** Short problem **
In the article about the film Chi-Raq, how many people were shot and killed in Chicago during the five weeks of production?

** Source excerpt **
☆ ☆ ☆ ☆ ☆

/ 1 December 2015

Why films “Chi-Raq” and “Beast of No Nation” are game-changers

US film director Spike Lee.
US film director Spike Lee.

This time last year, the curtain was raised on the whitest awards season in recent memory. This was despite the presence of a black woman as the president of the Academy, and a well-reviewed biopic of Martin Luther King from an African-American director. So overwhelmingly Caucasian were the bulk of the nominees that #OscarsSoWhite started trending on Twitter.

Spike Lee recently commented that it is easier to become a black president of the US than a black studio head, correctly assessing a business still defined by decisions made by white people. 

“The industry at large remains painfully homogeneous in its ethnicity and social background,” says Screen International’s Andreas Wiseman. “However, film and TV audiences continue to diversify. Around 40% of the US population is non-white. That diversity won’t be fully reflected in the films selected at the Oscars this year [where the acting frontrunners include usual suspects Cate Blanchett and Leonardo DiCaprio], but the size of those audiences will help to slowly move the dial. The online players are responding to that.”

While recent years have seen Netflix documentaries such as Virunga and The Square score Oscar nominations, this looks set to be the first year where two fiction films made by streaming platforms may figure in the race for the key categories. Yet more striking is that both these contenders are films with predominantly black casts dealing with issues that Hollywood often dodges.

In October, Netflix unveiled Beasts of No Nation, an uncompromising drama starring Idris Elba as a fearsome warlord in charge of an army of child soldiers in an unnamed African country. It’s a film that steers clear of cliche – and the need to filter the atrocities through a white viewpoint.

But its troubled route to the small screen (before being picked up by Netflix, the film’s budget came from a†bond company) was “without a doubt” down to the colour of the cast, according to the director, Cary Fukunaga. 

“The studios are in the business of making money, so if the numbers show that X subject delivers Y amount of money, then they are going to finance those projects,” he said to the Guardian earlier this year . “As long as the films are about this white person’s issue and that white person’s issue, they’re going to continue to make those films.”


A scene from Chi-Raq. 

Next month sees the release of Amazon Studios’ Chi-Raq, a blistering comeback for director Spike Lee that takes a satirical yet impassioned look at escalating gun crime in the US (the title hat-tips slang referencing the similarity between murder rates in Chicago and Iraq). The script’s urgency and topicality – during the five weeks of production, 65 people were shot and killed in the city – has led to controversy, with the families of victims and the mayor of Chicago expressing concern over Lee’s intentions. 

(The director hit back, saying that it was the crime itself that was giving the city a bad name, not his movie.) But as the first post-Ferguson film to deal with issues of racism, poverty and weaponry in contemporary America, it’s an undeniably vital addition to a season dominated by films possessed by the past .

☆ ☆ ☆ ☆ ☆

** Provided material **
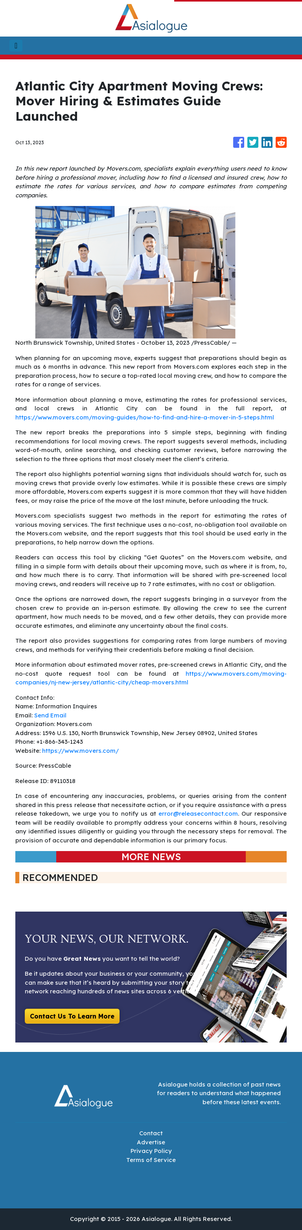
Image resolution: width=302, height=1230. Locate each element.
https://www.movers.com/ (80, 750)
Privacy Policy (151, 1151)
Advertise (151, 1142)
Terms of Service (151, 1160)
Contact (151, 1133)
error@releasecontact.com (198, 813)
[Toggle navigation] (15, 45)
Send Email (50, 715)
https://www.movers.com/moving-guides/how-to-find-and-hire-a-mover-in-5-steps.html (144, 417)
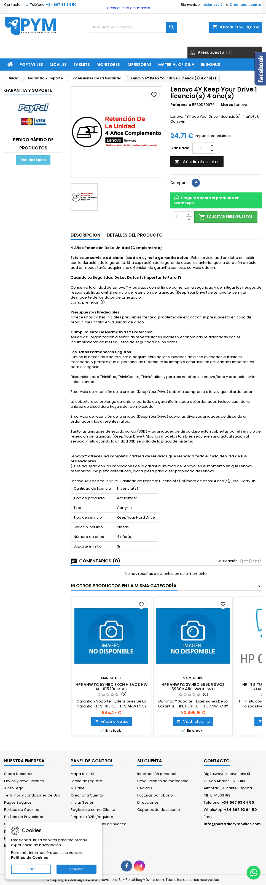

☆ ☆ ☆ ☆ ☆

** Completed exercise **
65 people were shot and killed.